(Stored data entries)
=====

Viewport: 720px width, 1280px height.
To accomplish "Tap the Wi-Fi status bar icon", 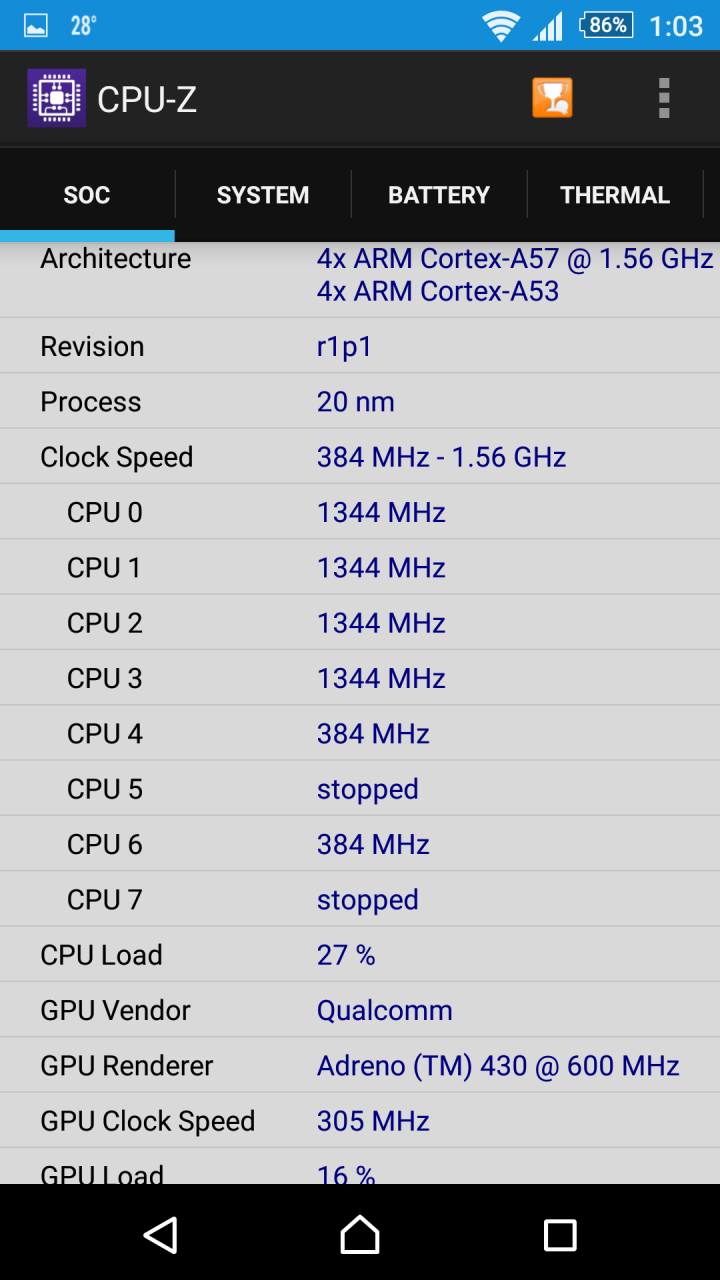I will 500,26.
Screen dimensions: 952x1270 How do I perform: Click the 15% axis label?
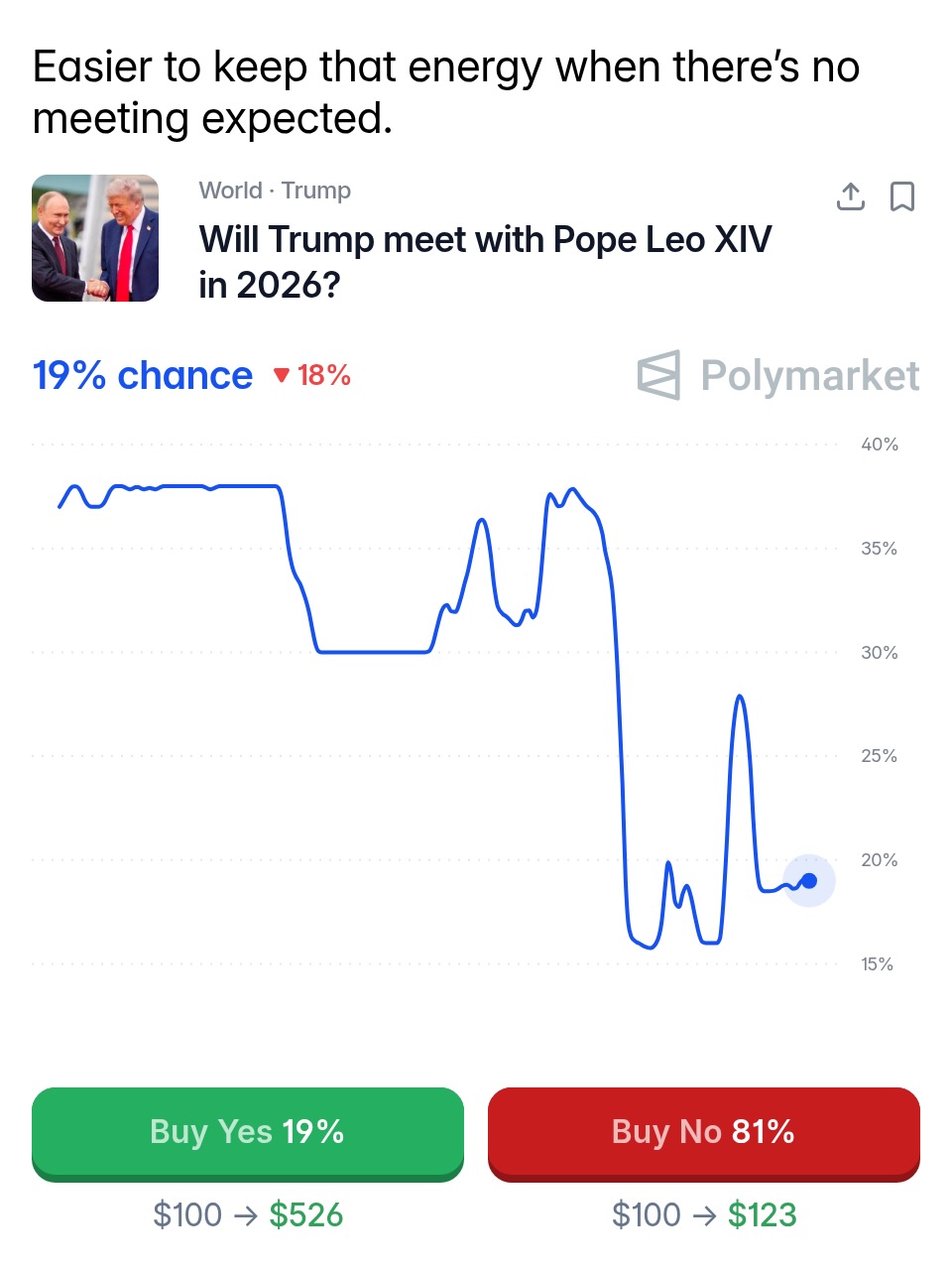tap(877, 963)
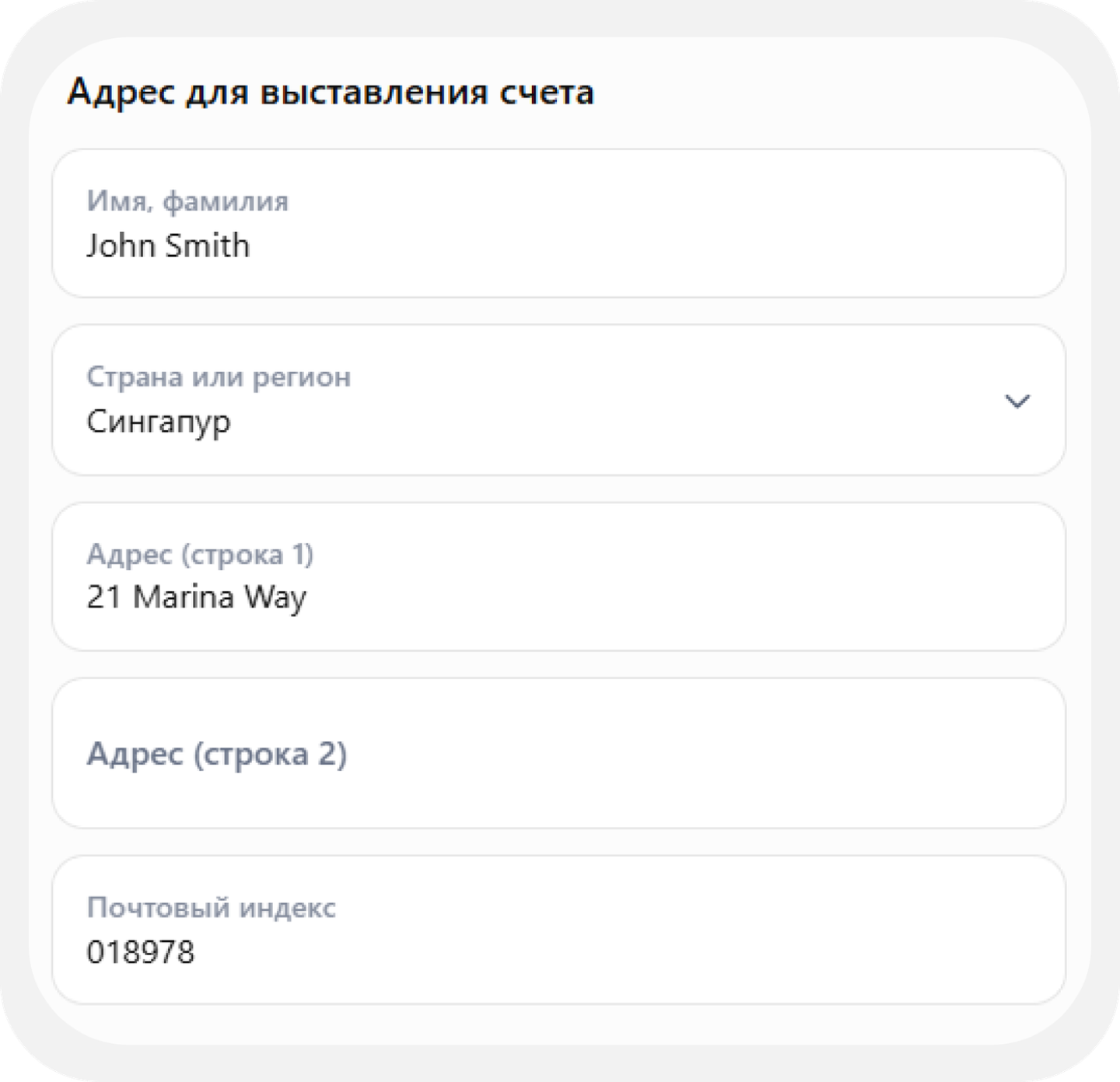Focus the Имя, фамилия input field

(x=558, y=223)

=====

## To do
Copy exactly the lines from the one containing "Screen dimensions: 952x1270" through the final line of the records above, both included, and leave out any pictures.

## Solution
Screen dimensions: 952x1270 How do I perform: Click the 15% axis label?
tap(877, 963)
Focus the Имя, фамилия input field

(x=558, y=223)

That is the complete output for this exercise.